→ Page text
What strategy would you employ to optimise a Python application's interaction with S3 is one of the major computationally intensive operations or which can handle the computation and not block or cause any blockages which is essential for user experience so that all these S3 buckets by default they have parallel access so use multiprocessing or multithreading also would work so that in the Python application itself so that the Python application is leveraging multithreading and accessing for each user or even not even for each user for each prediction it uses a different thread so that and that thread can independently and in parallel access the S3 buckets so that because by default Python applications are sequential and by helping to parallelise that would significantly improve or optimise how S3 natively supports parallel accesses reads and writes so yeah.

I have worked with SQL majorly. So I don't know about graph. But this query with a question mark property question mark value and it's not a valid SQL query at least. This backslash quote doesn't make sense. It's not correct Python syntax. So we don't need that backslash, just three quotes would do. And the query itself, I don't know if we should be using commas and the where condition it doesn't have and what should be the condition exactly. So this query doesn't look right to me.

→ Material provided
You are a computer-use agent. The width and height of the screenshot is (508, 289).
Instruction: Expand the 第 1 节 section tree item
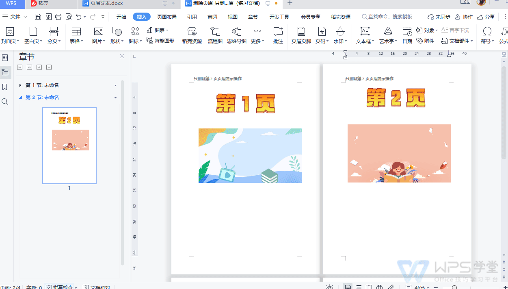20,85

→ Check your understanding
1: Please copy out the page text between "What strategy would" and "writes so yeah.", inclusive.
2: According to the page text, why should the Python application use a separate thread for each prediction when it accesses S3? Answer in one to three sentences.

→ Solutions by task
1:
What strategy would you employ to optimise a Python application's interaction with S3 is one of the major computationally intensive operations or which can handle the computation and not block or cause any blockages which is essential for user experience so that all these S3 buckets by default they have parallel access so use multiprocessing or multithreading also would work so that in the Python application itself so that the Python application is leveraging multithreading and accessing for each user or even not even for each user for each prediction it uses a different thread so that and that thread can independently and in parallel access the S3 buckets so that because by default Python applications are sequential and by helping to parallelise that would significantly improve or optimise how S3 natively supports parallel accesses reads and writes so yeah.

2: Python applications are sequential by default, while S3 buckets support parallel access by default. Each prediction gets its own thread, so the threads can reach the buckets independently and in parallel. This makes use of S3's native support for parallel reads and writes without blocking, which significantly improves the application's interaction with S3.